3. Schließlich gibt es noch die Möglichkeit, eine Mitschnitt-App auf den Mobiltelefonen zu installieren, welche die Aufzeichnung nach dem Telefonat über eine Datenverbindung (GPRS, Edge, UTMS, HSDPA, LTE, …) zu einem zentralen Server überträgt. Problematisch ist hierbei, dass nur schwer sichergestellt werden kann, dass die Mitschnitt-App immer läuft und alle Telefonate erfasst. Daher kann es (falls der Provider keinen Mitschnitt anbietet) für die Einhaltung der Anforderungen von MiFID 2 sinnvoll sein, Kundenberatung per Mobiltelefon zu untersagen bzw. nur über die Firmentelefonanlage zu unterstützen.
Je nach Anwendungsszenario empfiehlt sich automatischer (z.B. für MiFID 2 oder Notrufzentralen) oder manueller Mitschnitt (z.B. Coaching in Call Centern). Auch Kombinationen aus automatischem und manuellem Mitschnitt sind möglich (z.B. Ausschluss von Privatgesprächen durch Tastendruck).
Passiver Telefonmitschnitt beeinflusst die Telefonie nicht, da die elektrischen Signale hochohmig parallel abgegriffen werden. Damit ist die Mitschnittlösung komplett unabhängig und kann jederzeit entfernt werden. Jedoch sind so keine Ansagen möglich – diese können aber meist leicht durch die vorhandene Telefonanlage abgespielt werden. Aktive Telefonmitschnitt-Geräte greifen in die Telefonsignalisierung ein und können damit auch Störungen verursachen – bieten aber die Möglichkeit, Rufe zu beeinflussen und Ansagen abzuspielen.
Zusätzliche Features: Filtermöglichkeiten, Audiokomprimierung, Live-Mithören, …
Gute Mitschnittlösungen bieten weiterhin Softwarefunktionen wie umfangreiche Filtermöglichkeiten, Audiokomprimierung, Live-Mithören, Mitschnittsteuerung (z.B. durch DTMF-Töne), kryptografische Funktionen wie Verschlüsselung und Schutz gegen Manipulation durch MD5-Hashes, automatische Löschfunktionen (nach bestimmter Zeit oder bei Überschreiten einer bestimmten Speichergröße), automatischer Versand als E-Mail, umfangreiche Suchfunktionen, Schnittstellen zur Integration in andere Software-Systeme (z.B. ACD, CRM, Dialer), automatische Fehlersignalisierung, Möglichkeit zur Replikation der Daten usw.
Verwaltung der Mitschnittdaten
Nachdem die Aufzeichnungen erfasst sind, muss ein Konzept existieren, wie mit diesen Daten weiter umzugehen ist.

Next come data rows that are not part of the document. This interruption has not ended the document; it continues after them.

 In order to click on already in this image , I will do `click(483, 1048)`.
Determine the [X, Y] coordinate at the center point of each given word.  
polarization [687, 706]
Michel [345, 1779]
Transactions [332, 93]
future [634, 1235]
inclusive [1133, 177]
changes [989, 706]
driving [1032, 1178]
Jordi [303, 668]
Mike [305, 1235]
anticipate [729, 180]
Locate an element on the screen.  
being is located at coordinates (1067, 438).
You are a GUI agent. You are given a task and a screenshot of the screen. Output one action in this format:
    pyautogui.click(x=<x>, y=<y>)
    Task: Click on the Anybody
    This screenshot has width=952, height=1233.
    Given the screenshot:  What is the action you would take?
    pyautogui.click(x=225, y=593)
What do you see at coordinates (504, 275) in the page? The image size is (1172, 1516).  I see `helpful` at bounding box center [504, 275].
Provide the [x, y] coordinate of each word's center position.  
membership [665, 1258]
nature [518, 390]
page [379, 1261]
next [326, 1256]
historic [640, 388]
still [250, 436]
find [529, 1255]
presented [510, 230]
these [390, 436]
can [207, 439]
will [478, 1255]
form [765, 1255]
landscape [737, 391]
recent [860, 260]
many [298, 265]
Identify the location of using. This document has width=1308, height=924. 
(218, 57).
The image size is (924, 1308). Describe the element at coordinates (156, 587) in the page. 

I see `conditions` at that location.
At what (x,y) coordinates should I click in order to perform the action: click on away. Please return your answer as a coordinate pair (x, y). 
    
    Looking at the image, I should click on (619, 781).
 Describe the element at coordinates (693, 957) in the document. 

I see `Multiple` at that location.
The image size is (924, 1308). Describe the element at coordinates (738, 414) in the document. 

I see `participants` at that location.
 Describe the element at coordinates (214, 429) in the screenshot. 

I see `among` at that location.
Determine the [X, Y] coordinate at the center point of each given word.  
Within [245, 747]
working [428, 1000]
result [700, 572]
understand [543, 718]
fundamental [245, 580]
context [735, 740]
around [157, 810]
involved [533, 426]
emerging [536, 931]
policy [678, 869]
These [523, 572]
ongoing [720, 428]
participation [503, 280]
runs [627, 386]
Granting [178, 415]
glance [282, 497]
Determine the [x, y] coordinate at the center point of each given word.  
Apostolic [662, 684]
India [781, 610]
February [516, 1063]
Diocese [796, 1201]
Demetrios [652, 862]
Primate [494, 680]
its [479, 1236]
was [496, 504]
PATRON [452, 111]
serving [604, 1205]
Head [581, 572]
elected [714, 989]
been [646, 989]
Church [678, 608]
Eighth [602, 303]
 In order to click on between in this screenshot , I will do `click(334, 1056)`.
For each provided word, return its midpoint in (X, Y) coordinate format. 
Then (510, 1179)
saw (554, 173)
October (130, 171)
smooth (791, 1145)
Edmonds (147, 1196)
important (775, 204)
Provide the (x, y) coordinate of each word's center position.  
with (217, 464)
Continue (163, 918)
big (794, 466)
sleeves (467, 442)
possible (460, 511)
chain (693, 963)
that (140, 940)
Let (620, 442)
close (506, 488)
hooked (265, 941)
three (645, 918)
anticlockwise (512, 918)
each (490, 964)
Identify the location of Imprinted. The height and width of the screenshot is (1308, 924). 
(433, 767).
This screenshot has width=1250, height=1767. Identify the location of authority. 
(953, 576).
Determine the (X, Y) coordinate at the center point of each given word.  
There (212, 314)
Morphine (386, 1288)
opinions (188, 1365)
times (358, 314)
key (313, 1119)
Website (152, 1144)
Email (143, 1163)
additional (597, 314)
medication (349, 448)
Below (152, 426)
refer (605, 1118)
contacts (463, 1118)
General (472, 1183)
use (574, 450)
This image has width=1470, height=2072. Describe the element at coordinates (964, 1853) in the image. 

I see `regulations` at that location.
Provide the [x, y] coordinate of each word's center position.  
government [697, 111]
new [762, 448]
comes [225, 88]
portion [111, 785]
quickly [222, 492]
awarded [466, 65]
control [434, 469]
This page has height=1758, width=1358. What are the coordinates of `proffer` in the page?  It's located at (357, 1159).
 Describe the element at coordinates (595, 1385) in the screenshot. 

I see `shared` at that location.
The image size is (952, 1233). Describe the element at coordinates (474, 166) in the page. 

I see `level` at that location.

Der regulatorische Rahmen bestimmt häufig schon die Dauer der Aufbewahrung. Im Idealfall ist die Speichermenge nicht zu groß, so dass man diese über die gesamte Aufbewahrungsdauer im Direktzugriff auf Massenspeicher halten kann. Ein Quota-Mechanismus, der ältere Mitschnitte automatisch löscht, hilft bei der Umsetzung von Datensparsamkeit.
Rolf Fiedler studierte Elektrotechnik mit Studienrichtung Informationstechnik an der Technischen Universität Chemnitz sowie Electronic Engineering an der University of South Australia in Adelaide.
Was ändert sich durch die Einführung von VoIP?
Ein Mitschnitt-System in einer VoIP-Umgebung kann, entsprechende Netzinfrastruktur vorausgesetzt, als reine Software-Funktion realisiert werden. Hardware ist nur für die Paketerfassung (z.B. Ethernet Switch mit Monitoring Port oder eine passive Netzanzapfung / Ethernet Tap) nötig. Verschlüsselung (z.B. TLS und SRTP) kann aber die Aufzeichnung unmöglich machen. Das Hinterlegen der kryptografischen Zertifikate, um TLS „man-in-the-middle“ zu dechiffrieren, verlangt (zu?) großes Vertrauen und ist administrativ sehr aufwändig.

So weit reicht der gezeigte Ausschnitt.